With the market pricing in a 34% chance of a larger 50bps hike going into the meeting, the natural response was a decent rally in rates, led by the short end of the curve. The 2-year swap rate ended the day down 16bps to 2.25%, while the 10-year rate fell by 7bps to 2.81%. Through the next year, the OIS market shows a smooth, similar rate path as projected by the Bank. The revealed preference by the RBNZ means that a 50bps hike at any meeting this cycle looks off the cards.
The NZGB market also showed a clear flattening bias and the 10-year rate fell 6bps to 2.50%. The Bank noted that it would gradually manage LSAP bond holdings down, in a way that maintains the smooth functioning of financial markets. But it wasn’t prepared to discuss whether this meant outright selling of its bonds at some stage. We’ll know more about the Bank’s policy on this early next year.

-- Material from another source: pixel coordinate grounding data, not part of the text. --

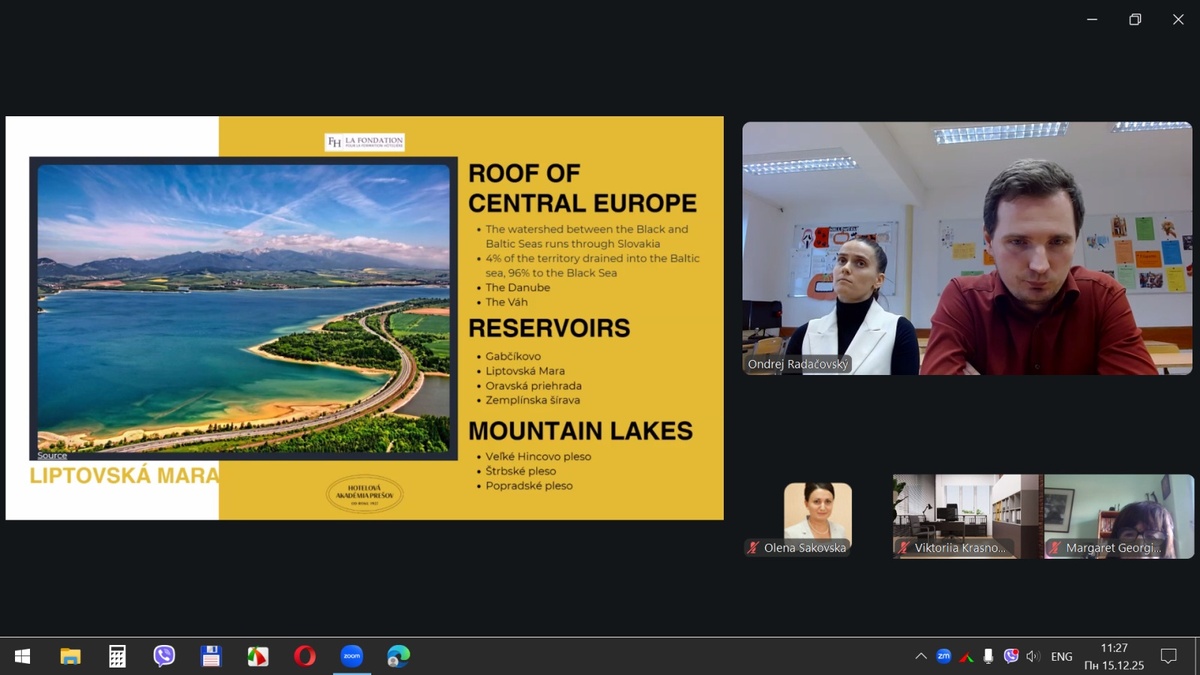Open the Opera browser taskbar icon
1200x675 pixels.
pyautogui.click(x=305, y=656)
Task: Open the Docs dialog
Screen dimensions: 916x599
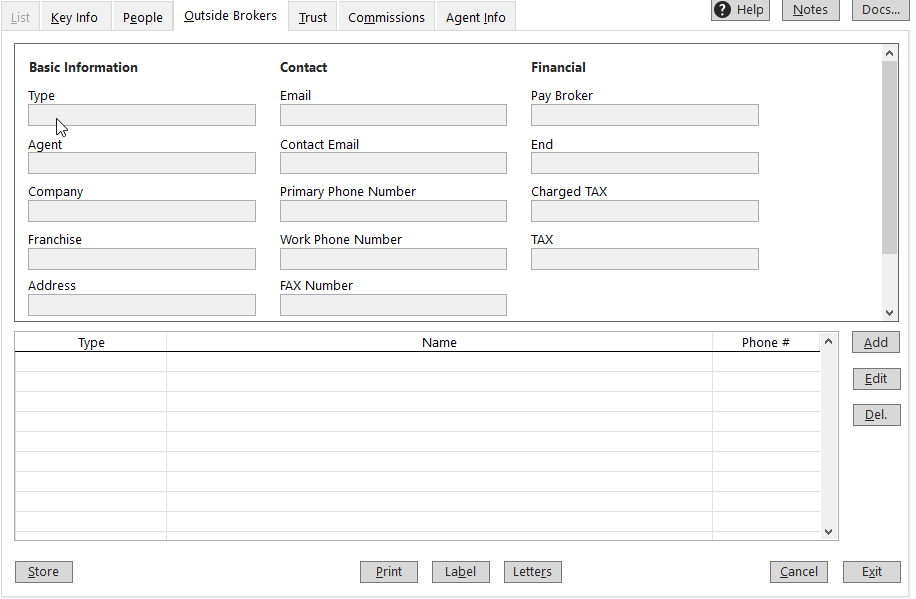Action: tap(880, 10)
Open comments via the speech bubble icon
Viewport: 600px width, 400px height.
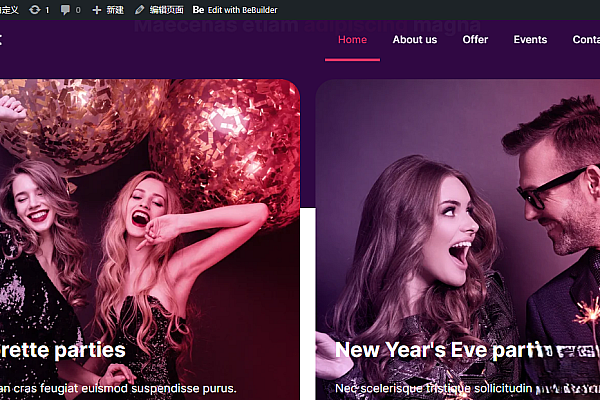point(65,9)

One local economist described the RBNZ as bird-brained and spineless in opting for a more cautious 25bps hike. We couldn’t disagree more and have to give credit to the Bank for executing an almost perfect textbook tightening cycle. One could easily criticise the Bank for keeping policy too easy earlier this year, but in July it recognised the need to change after the growth/inflation dataflow. It provided clear guidance of its intentions, the market understood the framework and this has delivered a substantial lift in swap rates that have fed into a 175bps lift in the key 2-3 year fixed rate mortgages in the space of just four months. Based on current guidance the tightening cycle isn’t that far from complete. A bonus for the RBNZ has been that the NZD hasn’t rocketed ahead, even with guidance of a 200-250bps tightening cycle, with the TWI tracking sideways since that July pivot. Job well done.
Meanwhile the amoeba-brained (no need to offend bird-lovers) policy setters at the RBA and Fed are pretending that inflation isn’t a problem and still have emergency policy settings for an emergency that ended over a year ago, and officially aren’t even talking about the prospect of rate hikes in the near future. That portrays the RBNZ’s actions in an even better light.
In the day ahead, the minutes from the FOMC’s November meeting are released this morning but have been superseded by the dataflow since, with a number of members now calling for a faster taper. Only second tier releases are scheduled, including NZ trade data today, ahead of what could be a quiet end to the week with the US Thanksgiving holiday.